Moving into the final leg of the proposed Vodafone India-Idea Cellular merger, the merged entity has now agreed to slash its market share to 50 per cent across three circles, complying with the country’s telecom regulations.
The merged entity’s combined market share, based on Adjusted Gross Revenue (AGR), will be reduced across Maharashtra, Gujarat and Kerala circles. This will be done in a year from the date of approval of transfer of services, Idea informed the Department of Telecommunications on Monday.
On July 9, providing a conditional approval, DoT had sought an undertaking from the Aditya Birla Group on reducing market share in these three circles. The licensor also stated that failure of this would result in suitable actions by the department.
Further, Idea Cellular – the acquirer – had also agreed to comply with the spectrum norms under the M&A guidelines, sources briefed on the matter told
Awaiting final nod
Idea has also agreed to this condition, sources said, adding that the companies are expecting a final approval from Telecom Ministry for the merger.
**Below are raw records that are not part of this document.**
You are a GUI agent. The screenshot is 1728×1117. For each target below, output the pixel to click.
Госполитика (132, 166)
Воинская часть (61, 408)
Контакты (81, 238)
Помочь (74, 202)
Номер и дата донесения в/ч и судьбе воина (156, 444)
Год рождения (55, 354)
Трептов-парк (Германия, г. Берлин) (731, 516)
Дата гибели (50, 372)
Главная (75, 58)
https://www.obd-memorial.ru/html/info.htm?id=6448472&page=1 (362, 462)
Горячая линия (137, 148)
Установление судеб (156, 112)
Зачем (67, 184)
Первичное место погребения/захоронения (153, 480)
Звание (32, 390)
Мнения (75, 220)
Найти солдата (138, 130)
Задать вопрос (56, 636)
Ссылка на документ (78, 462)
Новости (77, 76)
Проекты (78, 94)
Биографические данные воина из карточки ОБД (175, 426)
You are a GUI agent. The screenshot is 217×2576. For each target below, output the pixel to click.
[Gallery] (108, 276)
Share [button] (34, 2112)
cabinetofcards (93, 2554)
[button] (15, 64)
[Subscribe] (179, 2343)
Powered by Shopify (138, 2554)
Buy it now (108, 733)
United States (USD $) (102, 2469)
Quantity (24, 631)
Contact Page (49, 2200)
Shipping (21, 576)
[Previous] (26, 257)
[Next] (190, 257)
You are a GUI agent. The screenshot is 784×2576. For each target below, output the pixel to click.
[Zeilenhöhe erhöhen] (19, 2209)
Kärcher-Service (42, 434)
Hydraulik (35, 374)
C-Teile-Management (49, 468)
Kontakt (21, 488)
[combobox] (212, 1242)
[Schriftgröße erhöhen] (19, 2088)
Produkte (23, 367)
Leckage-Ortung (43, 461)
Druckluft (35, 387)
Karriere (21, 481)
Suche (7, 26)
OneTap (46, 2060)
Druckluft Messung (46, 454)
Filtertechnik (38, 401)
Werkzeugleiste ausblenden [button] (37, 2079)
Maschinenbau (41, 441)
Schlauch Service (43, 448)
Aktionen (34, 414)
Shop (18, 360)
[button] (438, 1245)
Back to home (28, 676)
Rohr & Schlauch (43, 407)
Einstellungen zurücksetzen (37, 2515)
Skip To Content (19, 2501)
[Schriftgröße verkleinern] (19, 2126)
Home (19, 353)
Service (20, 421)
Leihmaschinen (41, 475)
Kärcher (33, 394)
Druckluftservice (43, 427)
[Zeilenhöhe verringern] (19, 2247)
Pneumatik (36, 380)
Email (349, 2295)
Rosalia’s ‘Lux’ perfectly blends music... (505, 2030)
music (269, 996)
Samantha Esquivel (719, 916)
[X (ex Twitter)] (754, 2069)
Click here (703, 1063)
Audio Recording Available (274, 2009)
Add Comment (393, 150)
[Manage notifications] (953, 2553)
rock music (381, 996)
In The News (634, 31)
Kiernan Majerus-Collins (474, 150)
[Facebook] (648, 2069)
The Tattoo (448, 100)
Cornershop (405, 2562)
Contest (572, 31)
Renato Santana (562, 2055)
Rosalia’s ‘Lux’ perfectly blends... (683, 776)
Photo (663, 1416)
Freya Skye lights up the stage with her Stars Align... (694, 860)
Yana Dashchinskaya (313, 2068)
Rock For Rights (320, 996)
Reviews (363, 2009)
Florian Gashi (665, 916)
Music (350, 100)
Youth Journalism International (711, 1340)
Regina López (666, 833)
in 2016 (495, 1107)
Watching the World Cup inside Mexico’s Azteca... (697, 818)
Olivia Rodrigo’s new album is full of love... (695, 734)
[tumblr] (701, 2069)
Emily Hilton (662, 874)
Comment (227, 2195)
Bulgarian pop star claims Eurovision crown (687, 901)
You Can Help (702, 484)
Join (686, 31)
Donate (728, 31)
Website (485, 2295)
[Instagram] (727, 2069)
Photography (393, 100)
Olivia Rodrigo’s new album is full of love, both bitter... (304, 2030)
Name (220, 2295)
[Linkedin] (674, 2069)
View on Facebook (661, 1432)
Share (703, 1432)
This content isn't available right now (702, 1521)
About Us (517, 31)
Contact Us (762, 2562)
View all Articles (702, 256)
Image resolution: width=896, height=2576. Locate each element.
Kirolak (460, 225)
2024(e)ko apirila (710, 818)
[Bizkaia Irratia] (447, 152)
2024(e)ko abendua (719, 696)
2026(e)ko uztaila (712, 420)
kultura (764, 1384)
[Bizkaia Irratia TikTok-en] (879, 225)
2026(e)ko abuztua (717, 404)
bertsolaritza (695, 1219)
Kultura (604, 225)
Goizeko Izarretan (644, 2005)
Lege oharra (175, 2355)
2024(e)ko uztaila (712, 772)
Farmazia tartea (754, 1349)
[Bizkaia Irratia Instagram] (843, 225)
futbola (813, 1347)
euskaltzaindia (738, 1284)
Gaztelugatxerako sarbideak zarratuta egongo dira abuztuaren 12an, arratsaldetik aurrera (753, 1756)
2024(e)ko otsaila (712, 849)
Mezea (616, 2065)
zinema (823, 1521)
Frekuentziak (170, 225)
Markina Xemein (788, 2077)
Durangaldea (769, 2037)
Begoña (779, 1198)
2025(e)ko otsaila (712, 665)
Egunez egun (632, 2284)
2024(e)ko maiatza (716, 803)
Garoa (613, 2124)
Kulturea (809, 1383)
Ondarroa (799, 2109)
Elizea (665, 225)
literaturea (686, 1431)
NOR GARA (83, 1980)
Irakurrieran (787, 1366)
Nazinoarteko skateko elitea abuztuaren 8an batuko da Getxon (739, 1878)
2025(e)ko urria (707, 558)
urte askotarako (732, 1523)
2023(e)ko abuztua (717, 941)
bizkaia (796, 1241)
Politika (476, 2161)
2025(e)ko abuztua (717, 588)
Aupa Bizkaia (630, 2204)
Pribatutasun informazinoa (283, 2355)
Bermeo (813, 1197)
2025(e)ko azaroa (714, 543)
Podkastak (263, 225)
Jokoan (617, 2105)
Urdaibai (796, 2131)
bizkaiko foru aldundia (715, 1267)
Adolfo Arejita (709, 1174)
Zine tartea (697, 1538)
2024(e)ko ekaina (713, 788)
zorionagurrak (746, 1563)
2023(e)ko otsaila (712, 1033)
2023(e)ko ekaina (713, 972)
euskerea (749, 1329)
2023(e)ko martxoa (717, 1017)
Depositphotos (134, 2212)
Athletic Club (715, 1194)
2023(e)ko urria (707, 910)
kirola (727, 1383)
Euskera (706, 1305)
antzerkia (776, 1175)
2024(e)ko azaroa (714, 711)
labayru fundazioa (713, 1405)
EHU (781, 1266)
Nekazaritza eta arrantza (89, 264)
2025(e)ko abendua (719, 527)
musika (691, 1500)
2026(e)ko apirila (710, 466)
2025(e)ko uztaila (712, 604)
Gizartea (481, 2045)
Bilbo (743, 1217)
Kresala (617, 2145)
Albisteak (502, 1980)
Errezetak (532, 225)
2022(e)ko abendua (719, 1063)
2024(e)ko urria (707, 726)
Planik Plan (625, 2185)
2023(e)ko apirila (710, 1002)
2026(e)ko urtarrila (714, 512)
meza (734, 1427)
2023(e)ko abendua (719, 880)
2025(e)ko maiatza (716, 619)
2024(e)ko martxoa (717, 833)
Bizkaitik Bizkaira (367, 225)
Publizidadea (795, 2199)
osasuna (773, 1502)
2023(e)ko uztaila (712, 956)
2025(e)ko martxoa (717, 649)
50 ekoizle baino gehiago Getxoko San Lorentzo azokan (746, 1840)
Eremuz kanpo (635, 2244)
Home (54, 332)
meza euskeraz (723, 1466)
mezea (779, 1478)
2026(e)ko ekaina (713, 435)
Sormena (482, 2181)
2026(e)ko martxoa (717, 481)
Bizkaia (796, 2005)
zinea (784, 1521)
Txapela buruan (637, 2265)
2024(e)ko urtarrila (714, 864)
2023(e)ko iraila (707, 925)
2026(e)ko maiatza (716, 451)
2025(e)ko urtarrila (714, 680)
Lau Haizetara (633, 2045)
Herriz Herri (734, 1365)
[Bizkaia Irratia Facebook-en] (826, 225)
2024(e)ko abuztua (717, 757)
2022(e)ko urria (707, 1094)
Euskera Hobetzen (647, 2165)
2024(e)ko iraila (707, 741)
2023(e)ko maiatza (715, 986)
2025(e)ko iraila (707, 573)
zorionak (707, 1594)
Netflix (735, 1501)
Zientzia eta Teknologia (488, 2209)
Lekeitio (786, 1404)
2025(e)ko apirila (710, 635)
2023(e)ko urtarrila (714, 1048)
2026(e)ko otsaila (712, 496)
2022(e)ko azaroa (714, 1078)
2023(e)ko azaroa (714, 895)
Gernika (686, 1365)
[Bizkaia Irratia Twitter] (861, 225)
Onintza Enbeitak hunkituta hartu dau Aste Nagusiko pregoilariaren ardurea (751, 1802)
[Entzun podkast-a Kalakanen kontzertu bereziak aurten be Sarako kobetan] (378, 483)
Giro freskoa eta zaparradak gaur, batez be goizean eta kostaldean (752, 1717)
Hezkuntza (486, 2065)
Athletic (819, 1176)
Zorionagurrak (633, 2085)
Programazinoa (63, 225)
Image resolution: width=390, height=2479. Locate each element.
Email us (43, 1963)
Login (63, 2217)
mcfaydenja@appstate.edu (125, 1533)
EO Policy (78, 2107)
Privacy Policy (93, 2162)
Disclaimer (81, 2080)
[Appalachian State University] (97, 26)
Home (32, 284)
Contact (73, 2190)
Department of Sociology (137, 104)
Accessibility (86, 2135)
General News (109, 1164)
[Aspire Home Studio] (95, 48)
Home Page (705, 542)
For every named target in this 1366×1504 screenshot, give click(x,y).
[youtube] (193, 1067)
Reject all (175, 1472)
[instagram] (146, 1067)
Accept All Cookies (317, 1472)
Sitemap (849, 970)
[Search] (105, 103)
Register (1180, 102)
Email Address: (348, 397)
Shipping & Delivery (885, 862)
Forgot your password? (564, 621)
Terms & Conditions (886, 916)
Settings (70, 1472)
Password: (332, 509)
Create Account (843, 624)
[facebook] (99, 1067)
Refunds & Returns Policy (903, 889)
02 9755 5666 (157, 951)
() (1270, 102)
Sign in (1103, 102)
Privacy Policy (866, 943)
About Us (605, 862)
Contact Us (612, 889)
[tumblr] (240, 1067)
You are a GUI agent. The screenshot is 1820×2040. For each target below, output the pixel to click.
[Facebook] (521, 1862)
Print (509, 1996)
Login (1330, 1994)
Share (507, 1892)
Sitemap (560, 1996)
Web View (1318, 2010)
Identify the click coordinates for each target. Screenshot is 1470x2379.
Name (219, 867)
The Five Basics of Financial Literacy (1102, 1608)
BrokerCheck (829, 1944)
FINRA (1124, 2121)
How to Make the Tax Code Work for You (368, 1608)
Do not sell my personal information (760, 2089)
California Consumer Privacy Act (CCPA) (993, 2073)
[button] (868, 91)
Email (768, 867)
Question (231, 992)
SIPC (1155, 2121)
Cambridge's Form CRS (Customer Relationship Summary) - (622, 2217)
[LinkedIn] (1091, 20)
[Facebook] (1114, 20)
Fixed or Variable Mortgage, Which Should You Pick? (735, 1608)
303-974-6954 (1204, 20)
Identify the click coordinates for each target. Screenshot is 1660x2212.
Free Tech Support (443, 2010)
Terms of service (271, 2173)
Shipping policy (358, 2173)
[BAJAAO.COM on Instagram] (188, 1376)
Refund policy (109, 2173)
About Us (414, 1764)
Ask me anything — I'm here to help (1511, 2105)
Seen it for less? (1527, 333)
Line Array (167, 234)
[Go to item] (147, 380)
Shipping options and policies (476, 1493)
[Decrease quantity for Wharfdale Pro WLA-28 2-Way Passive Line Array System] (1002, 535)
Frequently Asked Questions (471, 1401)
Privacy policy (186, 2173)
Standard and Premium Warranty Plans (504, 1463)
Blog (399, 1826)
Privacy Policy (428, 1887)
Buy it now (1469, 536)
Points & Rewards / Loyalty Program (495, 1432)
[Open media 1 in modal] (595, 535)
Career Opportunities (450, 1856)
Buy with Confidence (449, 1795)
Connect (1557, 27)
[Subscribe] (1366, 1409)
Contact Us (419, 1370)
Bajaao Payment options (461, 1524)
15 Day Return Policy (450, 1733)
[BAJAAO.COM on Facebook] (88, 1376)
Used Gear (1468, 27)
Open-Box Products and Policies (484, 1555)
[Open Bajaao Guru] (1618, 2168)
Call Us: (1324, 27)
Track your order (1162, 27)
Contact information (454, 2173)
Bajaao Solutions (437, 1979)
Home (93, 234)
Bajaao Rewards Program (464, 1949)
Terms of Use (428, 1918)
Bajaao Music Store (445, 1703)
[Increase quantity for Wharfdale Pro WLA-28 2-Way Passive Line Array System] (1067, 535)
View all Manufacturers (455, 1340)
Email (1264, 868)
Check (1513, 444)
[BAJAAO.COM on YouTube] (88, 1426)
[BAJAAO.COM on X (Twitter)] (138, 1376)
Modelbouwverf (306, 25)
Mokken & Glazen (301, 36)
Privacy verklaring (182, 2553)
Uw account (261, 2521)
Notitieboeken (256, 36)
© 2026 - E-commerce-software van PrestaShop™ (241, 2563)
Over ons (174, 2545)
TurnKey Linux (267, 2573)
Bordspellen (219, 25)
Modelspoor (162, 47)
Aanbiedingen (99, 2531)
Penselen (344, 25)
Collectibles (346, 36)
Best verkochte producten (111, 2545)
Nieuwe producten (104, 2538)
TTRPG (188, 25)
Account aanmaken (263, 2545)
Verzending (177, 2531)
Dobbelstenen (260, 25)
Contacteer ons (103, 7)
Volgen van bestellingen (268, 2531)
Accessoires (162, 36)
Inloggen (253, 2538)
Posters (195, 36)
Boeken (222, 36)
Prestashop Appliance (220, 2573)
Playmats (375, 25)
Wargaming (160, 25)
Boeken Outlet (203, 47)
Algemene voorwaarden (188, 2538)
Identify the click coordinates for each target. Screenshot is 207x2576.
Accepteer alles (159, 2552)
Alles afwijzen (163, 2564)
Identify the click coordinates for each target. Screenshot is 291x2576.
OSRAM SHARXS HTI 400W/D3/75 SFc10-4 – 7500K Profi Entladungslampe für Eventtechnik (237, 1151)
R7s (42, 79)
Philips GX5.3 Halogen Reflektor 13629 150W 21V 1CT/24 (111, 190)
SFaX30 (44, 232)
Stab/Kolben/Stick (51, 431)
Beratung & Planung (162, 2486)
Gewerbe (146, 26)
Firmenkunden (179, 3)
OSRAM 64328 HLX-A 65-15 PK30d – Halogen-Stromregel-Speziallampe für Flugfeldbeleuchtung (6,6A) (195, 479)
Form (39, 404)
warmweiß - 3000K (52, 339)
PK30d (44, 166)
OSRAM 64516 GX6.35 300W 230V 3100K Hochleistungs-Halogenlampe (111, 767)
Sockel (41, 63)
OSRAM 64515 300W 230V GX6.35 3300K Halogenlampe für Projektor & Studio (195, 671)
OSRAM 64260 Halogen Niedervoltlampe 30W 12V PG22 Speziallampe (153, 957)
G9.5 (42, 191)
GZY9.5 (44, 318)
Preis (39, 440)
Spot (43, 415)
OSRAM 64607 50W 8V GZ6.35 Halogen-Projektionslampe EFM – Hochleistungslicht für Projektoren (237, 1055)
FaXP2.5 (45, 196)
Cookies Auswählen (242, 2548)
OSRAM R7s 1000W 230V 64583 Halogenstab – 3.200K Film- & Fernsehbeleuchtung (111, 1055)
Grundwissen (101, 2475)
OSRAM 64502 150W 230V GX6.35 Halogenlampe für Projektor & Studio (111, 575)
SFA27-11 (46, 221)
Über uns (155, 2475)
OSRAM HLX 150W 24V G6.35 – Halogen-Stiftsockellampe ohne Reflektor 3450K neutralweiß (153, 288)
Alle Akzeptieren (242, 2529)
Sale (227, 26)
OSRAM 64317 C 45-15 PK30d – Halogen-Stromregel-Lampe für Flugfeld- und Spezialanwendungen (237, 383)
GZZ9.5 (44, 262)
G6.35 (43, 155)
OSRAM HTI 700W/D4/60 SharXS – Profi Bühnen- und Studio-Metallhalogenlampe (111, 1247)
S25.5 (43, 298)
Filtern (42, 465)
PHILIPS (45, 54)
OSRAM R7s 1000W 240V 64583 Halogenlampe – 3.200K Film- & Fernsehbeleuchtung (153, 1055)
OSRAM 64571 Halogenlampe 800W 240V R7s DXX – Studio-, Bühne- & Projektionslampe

It company has also consented to foot all demands that may be raised by DoT on all the three companies – Vodafone India, Vodafone Mobile Services and Idea Cellular – and to pay all past demands of these companies.
Following the merger, all the assets and liabilities – including licences such as International Long Distance, National Long Distance, Internet Service Provider and Unified Access Services Licences – would be automatically transferred to the merged entity.
DoT, in its July 9 letter, had sought replacing of bank guarantees provided by the companies for the spectrum auctions it conducted in 2014, 2015 and 2016.
The Aditya Birla group has also confirmed to make the necessary amendments in the name of the merged entity within 15 days of the merger approval.